I felt it would be useful to share these initial findings, which I’m sure many of you will instinctively think are incorrect – but I invite you to run the numbers yourselves and really challenge yourself on what will save carbon emissions in the next 20 years.
Use heat pumps
Hopefully, everyone is aware that the electricity Grid has significantly decarbonised and that a grid-connected heat pump delivers very low – and, increasingly, close to zero – carbon heat (see Figure 1). We can’t continue burning natural gas, and ‘green’ or ‘blue’ hydrogen won’t be here in any scale in the next decade (or two). Heat pumps, however, have a huge knock-on impact on how much extra upfront carbon we should spend on other measures to save heat, as saving heat energy won’t save much carbon in the 20 years of using a heat pump.
Don’t go too far on fabric
For example, a U0.8W·m-2·K-1 triple-glazed window has higher upfront emissions than a U1.2W·m-2·K-1 double-glazed window. With a gas boiler, this upfront carbon ‘pays back’ in two years but in an air source heat pump- (ASHP-) heated new home, it never pays back (Figure 2a). There is also a limit on how far to go with wall insulation. Adding 60mm of mineral wool to an externally insulated wall improves the U-value from 0.18 to 0.15, but this upfront carbon never pays back with ASHP. However, the upfront carbon pays back in 14 years with a gas boiler (see Figure 2b).
Bio-based materials may not help
The chart in Figure 3, from a recent IStructE paper, really helped me understand why sequestered carbon from bio-based materials is not included in upfront carbon. Cutting down a tree adds to emissions today, and it is the tree that replaces the one cut down that gradually sequesters carbon. Trees typically have a 50-year harvesting cycle, so other bio-based materials with a faster, or annual, harvesting cycle (hemp, straw) may be more helpful in the short term
Don’t connect to gas CHP district heating…
unless you know the heat you get is already below 0.04kgCO2e/kWh. Gas combined heat and power-led heat networks are now worse than natural gas boiler-heated ones. Not many heat networks will use heat pumps this decade – and even if they do, the network losses may mean a local heat pump is lower carbon, especially if there is a lot of new pipework to lay (upfront carbon) to connect you up.
Solar needs to be ‘in-roof’ to help
Unless solar PV is replacing high-embodied carbon finishes, such as concrete or clay tiles, they are likely to increase emissions because of their relatively high upfront carbon and because the energy they are now offsetting is much lower carbon.
Batteries don’t help much either…
specifically, on carbon emissions. They have a high upfront carbon footprint and waste electricity (around 10% per charge, with a typical round-trip efficiency of 90%). However, they are enabling more renewables onto the Grid, ,can make heat pumps much cheaper to run, and can slightly reduce emissions by moving your electricity use to the night, when electricity is cheaper on a smart or Economy 7 tariff and, generally, 10-30% lower carbon.
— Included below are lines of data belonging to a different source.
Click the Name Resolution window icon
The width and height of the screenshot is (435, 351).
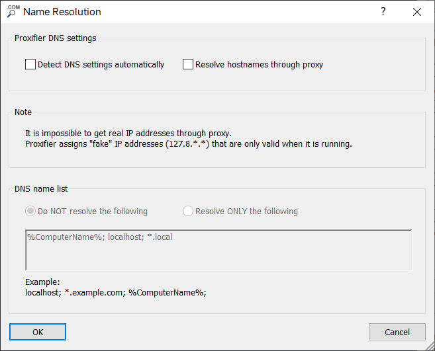(12, 11)
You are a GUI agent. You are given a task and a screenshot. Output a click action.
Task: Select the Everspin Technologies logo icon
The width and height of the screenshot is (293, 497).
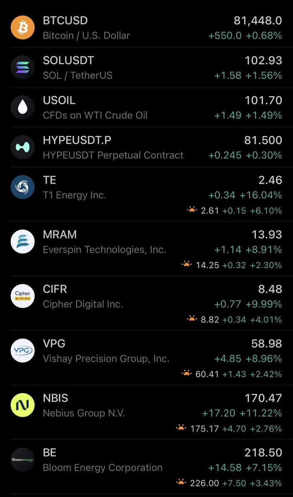22,241
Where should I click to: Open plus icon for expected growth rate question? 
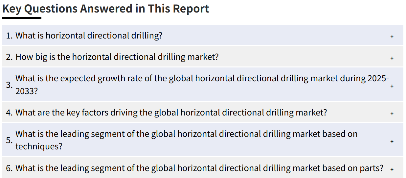pyautogui.click(x=392, y=86)
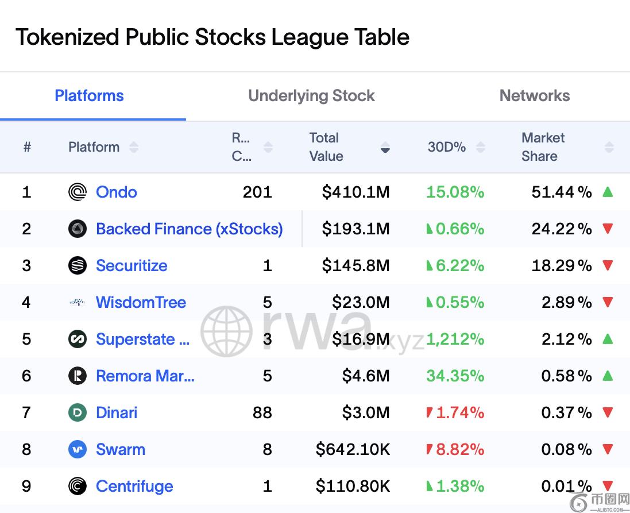Click the WisdomTree logo icon
Viewport: 630px width, 513px height.
[78, 302]
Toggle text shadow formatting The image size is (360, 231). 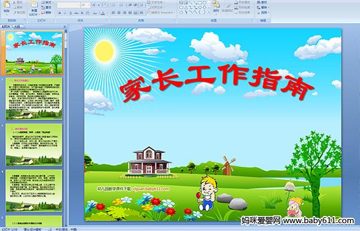click(82, 13)
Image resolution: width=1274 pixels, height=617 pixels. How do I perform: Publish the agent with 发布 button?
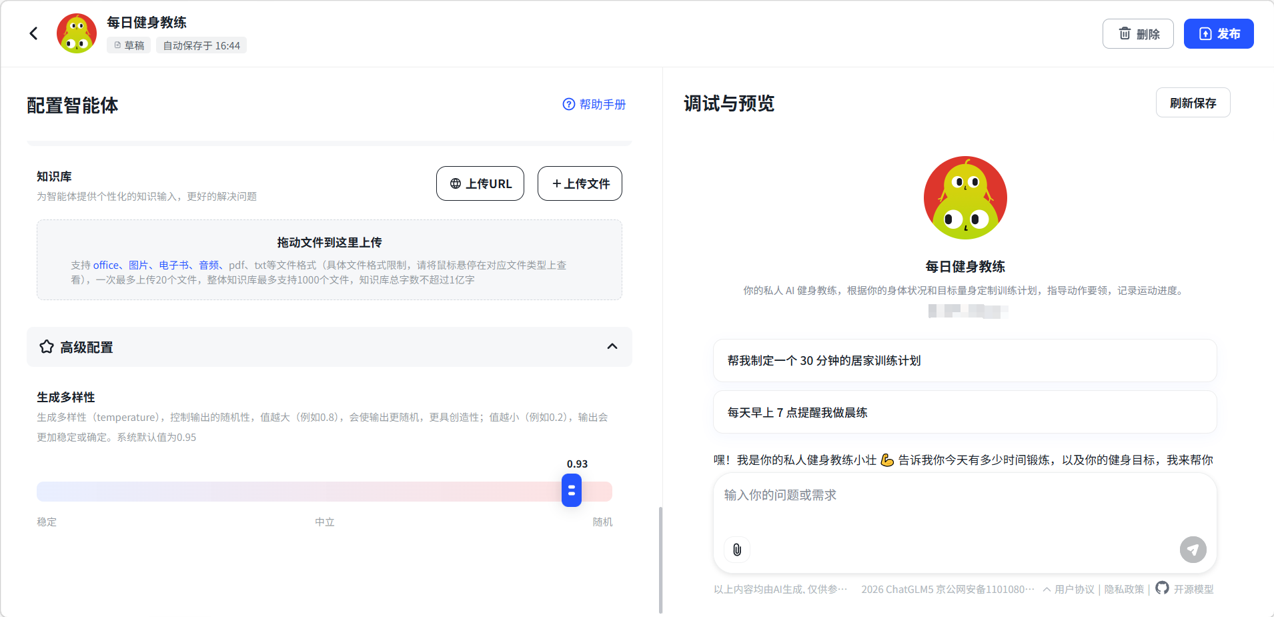[x=1218, y=34]
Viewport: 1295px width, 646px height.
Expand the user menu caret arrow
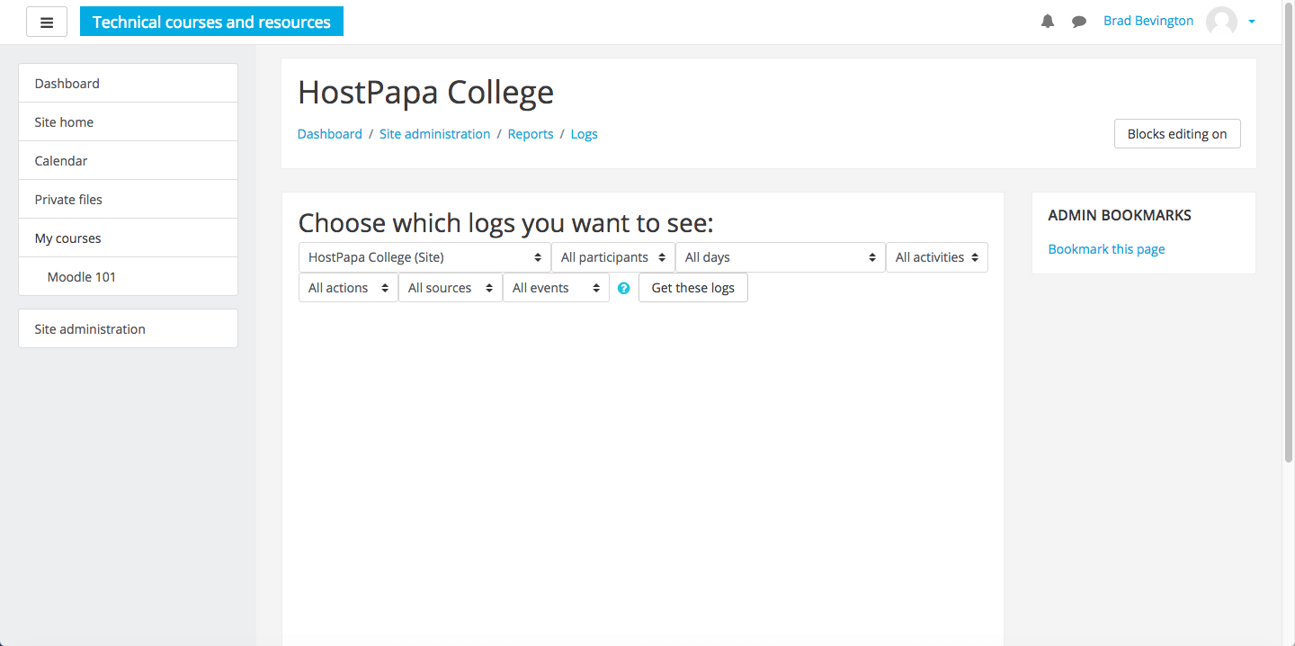click(x=1252, y=22)
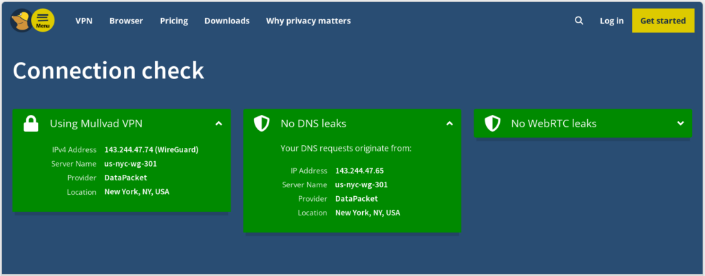The image size is (705, 276).
Task: Collapse the Using Mullvad VPN panel chevron
Action: point(218,124)
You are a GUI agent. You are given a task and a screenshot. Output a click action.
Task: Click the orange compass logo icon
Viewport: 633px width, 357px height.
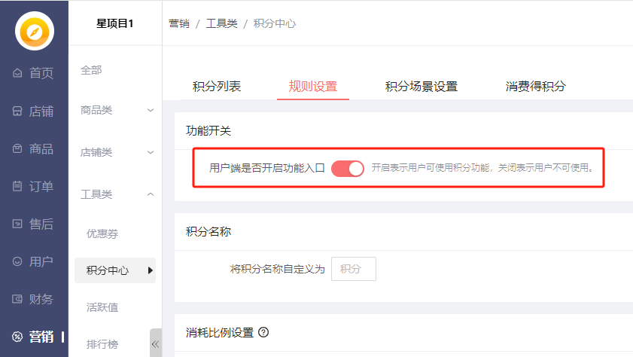(x=35, y=31)
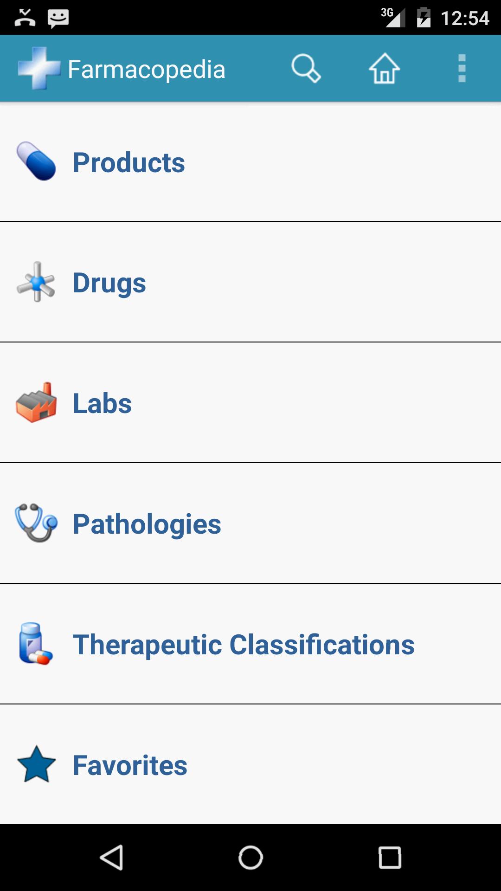Tap the factory icon next to Labs
The height and width of the screenshot is (891, 501).
pos(36,403)
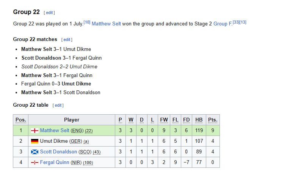The image size is (287, 172).
Task: Open the edit link for Group 22 table
Action: coord(58,105)
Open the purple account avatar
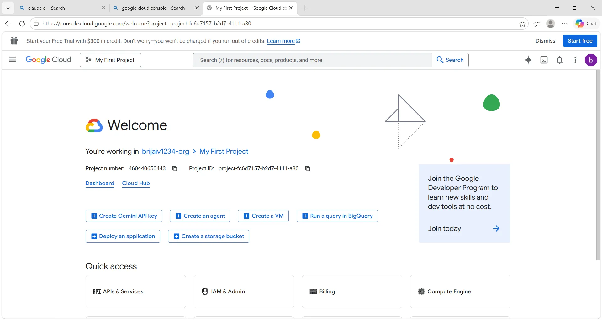 (x=591, y=60)
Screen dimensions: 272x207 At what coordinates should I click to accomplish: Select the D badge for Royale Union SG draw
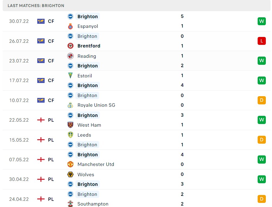click(x=261, y=100)
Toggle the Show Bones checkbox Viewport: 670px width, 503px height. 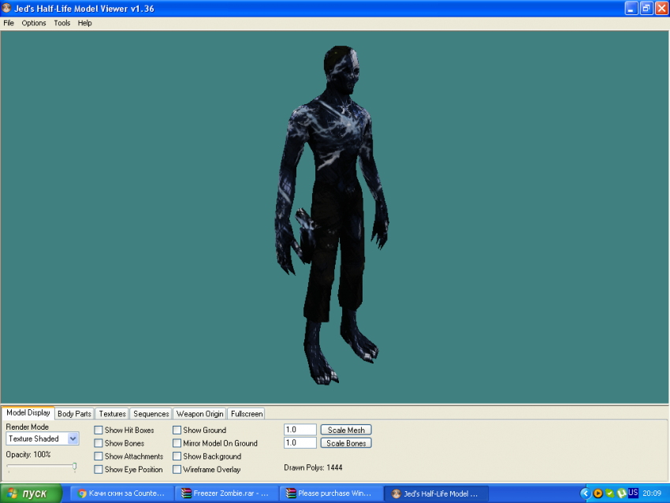(99, 443)
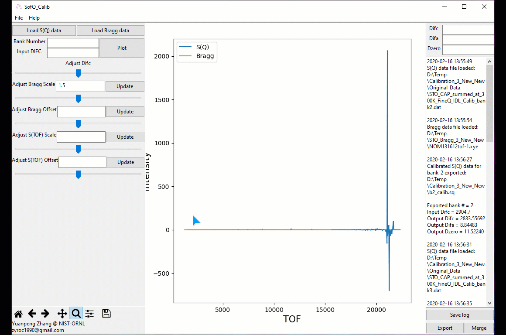Screen dimensions: 506x335
Task: Click the Home reset view icon
Action: coord(18,314)

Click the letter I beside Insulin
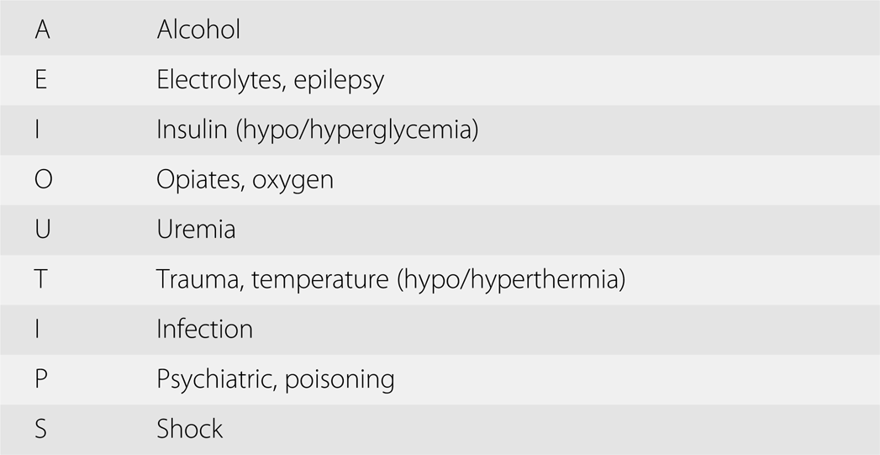click(38, 130)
Spending £3-5,000 on a domestic battery can lower bills by as much as £500 per year, significantly more than if spending about the same on upgrading windows from double to triple-glazed, which results in a £10-30 per year saving (depending on tariff/heat source).
Keep it simple
Simple building forms, MEP systems and controls usually mean less upfront carbon, and they are less likely to go wrong – although a means of measuring performance to know if things have gone wrong is probably a form of upfront carbon that is well worth including!
Stay up to date
The data on upfront carbon will evolve as the Grid evolves, so we need to stay alert to changes. For example, if a zero carbon glassworks opens, triple glazing makes sense again from a carbon-footprint perspective.
The short-term emissions numbers with heat pump heating really changed my thoughts, and is now influencing our upcoming designs.